Any advertiser wanting to place an ad alongside this report would want it to be relevant to the page - an ad about crime prevention, say, or careers in the police force. All advertisers have to do is apply the same classification system to their ad portfolio, and the software picks out the relevant ads. It's a simple principle, but it works very well, and is now beginning to be widely used by the company that is now developing it, adpepper media.

The principle is simple, but the linguistics took a long time to develop - ten years, in fact. Every sense of every content word in a college-sized English dictionary had to be investigated and assigned to the relevant encyclopedic category, and significant collocations also had to be identified. The initial task took a team of lexicographers several years, and the software engineering took another team several years more. Indeed, the refining of the approach is still going on, to make sure it is fast enough and robust enough to cope with commercial demands, which might run to hundreds of millions of page-analyses and ad-assignments a day.

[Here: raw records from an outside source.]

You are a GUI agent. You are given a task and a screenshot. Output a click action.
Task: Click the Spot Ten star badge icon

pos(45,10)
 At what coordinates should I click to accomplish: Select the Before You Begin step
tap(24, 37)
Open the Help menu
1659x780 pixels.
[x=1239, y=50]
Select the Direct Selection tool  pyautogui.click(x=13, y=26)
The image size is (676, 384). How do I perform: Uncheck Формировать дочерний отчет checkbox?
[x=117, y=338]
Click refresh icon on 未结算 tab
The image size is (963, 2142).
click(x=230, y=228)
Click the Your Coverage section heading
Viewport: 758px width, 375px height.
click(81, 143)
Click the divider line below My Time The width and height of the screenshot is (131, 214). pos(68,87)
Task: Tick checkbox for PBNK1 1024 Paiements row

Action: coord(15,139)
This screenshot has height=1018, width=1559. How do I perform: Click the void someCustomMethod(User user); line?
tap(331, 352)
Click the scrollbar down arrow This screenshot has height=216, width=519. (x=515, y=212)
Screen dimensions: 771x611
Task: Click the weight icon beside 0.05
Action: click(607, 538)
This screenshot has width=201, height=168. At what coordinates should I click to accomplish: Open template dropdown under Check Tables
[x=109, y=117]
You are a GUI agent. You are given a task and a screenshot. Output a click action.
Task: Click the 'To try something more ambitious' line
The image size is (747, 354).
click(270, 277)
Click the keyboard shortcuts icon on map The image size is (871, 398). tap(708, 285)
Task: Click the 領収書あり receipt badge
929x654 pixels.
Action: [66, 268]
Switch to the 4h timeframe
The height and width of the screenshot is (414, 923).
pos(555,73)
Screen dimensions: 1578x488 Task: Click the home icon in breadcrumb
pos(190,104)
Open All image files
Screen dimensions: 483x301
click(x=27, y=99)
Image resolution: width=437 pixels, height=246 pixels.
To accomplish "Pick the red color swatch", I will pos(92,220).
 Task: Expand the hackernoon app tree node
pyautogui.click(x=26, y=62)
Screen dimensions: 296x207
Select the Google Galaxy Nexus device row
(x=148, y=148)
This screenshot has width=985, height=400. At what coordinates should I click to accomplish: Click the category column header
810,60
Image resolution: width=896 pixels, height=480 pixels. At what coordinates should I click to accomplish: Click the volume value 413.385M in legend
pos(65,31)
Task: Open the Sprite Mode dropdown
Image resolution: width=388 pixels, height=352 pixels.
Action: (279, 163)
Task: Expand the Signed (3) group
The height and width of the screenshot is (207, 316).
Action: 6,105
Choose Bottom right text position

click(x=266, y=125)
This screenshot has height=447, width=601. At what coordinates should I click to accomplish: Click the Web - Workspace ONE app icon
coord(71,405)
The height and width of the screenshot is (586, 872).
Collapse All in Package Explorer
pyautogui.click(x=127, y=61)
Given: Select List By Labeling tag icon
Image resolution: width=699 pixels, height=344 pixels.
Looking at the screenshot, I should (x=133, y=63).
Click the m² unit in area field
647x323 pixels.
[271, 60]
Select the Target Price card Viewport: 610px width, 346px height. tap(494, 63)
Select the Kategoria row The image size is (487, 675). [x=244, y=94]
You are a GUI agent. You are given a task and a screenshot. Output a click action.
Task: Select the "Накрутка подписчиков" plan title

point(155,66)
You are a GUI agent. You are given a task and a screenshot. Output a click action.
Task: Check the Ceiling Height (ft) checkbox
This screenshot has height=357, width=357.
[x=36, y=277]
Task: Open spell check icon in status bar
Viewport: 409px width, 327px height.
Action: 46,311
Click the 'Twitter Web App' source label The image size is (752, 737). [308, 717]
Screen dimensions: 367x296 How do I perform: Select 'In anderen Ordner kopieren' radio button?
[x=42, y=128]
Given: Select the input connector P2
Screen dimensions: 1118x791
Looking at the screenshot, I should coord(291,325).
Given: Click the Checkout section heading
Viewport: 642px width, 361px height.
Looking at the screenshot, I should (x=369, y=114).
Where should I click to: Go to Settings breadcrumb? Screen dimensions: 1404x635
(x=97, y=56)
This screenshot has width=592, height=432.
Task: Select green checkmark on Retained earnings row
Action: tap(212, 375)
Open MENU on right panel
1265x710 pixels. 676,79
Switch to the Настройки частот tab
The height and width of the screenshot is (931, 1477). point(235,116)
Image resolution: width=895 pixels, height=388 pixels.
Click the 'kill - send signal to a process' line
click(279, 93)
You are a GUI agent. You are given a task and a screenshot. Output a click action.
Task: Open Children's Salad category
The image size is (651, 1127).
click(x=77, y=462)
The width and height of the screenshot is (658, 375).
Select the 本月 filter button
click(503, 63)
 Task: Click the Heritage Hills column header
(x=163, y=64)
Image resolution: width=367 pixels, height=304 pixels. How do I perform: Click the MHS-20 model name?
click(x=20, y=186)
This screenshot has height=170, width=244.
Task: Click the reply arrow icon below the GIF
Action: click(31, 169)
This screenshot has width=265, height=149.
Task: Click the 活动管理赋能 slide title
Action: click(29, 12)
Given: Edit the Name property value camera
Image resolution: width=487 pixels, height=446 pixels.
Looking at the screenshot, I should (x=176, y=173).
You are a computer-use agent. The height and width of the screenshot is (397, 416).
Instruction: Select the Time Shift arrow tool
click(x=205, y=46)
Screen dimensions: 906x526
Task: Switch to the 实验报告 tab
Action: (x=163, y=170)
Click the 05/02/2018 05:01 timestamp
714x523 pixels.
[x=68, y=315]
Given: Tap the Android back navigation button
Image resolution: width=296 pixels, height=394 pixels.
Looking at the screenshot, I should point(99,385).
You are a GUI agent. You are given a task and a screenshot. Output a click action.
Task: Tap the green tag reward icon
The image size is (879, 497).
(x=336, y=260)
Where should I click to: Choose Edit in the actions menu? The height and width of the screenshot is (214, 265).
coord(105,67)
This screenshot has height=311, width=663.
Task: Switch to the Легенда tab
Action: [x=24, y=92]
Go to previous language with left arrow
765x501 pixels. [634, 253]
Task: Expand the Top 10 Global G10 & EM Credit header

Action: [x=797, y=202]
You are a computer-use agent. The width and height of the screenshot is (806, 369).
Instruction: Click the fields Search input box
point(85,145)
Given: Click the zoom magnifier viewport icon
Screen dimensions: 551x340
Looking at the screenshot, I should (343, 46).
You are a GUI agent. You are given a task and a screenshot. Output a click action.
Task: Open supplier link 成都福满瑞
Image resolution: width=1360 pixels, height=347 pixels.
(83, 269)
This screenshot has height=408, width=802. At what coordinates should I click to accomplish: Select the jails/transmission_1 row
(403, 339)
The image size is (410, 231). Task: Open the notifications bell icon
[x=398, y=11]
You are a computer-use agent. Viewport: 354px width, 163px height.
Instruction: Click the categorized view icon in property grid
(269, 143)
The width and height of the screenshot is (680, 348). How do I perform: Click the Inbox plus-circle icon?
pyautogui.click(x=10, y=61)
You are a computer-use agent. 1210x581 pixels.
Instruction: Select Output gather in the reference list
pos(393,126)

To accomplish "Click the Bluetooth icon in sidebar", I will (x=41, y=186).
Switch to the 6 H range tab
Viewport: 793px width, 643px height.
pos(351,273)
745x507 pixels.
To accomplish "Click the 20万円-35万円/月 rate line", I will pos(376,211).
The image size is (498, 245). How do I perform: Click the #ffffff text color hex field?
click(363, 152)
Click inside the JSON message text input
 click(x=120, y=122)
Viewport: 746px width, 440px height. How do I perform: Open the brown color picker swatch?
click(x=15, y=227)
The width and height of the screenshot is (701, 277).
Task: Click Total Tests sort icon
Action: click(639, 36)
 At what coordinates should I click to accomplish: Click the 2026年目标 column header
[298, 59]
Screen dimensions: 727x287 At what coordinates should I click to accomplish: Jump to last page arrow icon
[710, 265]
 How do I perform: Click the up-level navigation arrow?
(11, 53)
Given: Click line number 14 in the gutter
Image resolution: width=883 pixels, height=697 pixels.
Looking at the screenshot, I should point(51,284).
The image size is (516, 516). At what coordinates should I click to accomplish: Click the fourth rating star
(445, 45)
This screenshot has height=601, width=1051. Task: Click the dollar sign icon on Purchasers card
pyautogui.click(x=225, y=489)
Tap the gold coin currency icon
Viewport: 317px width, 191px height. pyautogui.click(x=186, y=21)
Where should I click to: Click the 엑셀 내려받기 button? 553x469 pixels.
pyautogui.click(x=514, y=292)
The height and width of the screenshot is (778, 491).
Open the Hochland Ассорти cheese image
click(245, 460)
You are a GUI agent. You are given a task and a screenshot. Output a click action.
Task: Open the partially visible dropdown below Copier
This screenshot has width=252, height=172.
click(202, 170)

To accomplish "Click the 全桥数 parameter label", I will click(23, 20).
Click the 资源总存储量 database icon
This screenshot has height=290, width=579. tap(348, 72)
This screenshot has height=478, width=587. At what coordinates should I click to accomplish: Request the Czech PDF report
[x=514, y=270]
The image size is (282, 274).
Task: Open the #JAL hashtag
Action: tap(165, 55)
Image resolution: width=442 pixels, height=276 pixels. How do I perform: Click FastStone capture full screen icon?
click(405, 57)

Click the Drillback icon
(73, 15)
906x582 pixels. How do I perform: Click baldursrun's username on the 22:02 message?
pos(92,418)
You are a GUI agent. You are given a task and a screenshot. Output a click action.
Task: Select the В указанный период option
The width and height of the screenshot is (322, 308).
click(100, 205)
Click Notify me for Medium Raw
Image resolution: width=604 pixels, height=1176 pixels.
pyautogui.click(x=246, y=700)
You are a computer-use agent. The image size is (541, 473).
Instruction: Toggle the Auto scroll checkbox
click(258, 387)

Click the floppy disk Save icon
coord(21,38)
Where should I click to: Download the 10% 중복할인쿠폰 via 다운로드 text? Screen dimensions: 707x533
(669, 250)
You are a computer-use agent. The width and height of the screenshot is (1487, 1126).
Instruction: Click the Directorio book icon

Incidentally, the same procedure can be used for other internet applications, such as improving search-engine relevance, automatic document classification, and internet security. It's difficult to get the big firms and organizations to run with these new ideas, though, I find. They are very set in their ways, and prefer to carry on using their familiar methods (even if they don't work that well) than to invest in new strategies. For instance, a couple of years ago I developed a method (called 'Chatsafe') for tracking paedophile gambits in conversations, based on this sort of lexical analysis. It worked fine, and I thought it would be welcomed by the Powers That Be concerned with this sort of thing, such as the Home Office or chatroom companies. But despite a lot of talk, nobody picked it up, so it's stayed on the shelf.

Is this influencing language use in general? I don't see much sign of that. I talk about the extent to which the internet is influencing current usage in my Language and the Internet, and also in A Glossary of Textspeak and Netspeak. Although the internet is linguistically revolutionary in certain respects, the impact it has so far had on actual usage in a language is pretty limited.


Bill Chapman said...

Hello again David,

I'm not a linguist, so I can offer no more than an anecdotal observation in response to your comment that the Internet's impact thus far "on actual usage in a language is pretty limited."

This semester I'm teaching a basic media literacy class to a small group of California middle school students (ages 11-13). As part of their instruction, I wanted to show them that their language (English) is more dynamic than instruction usually makes it seem.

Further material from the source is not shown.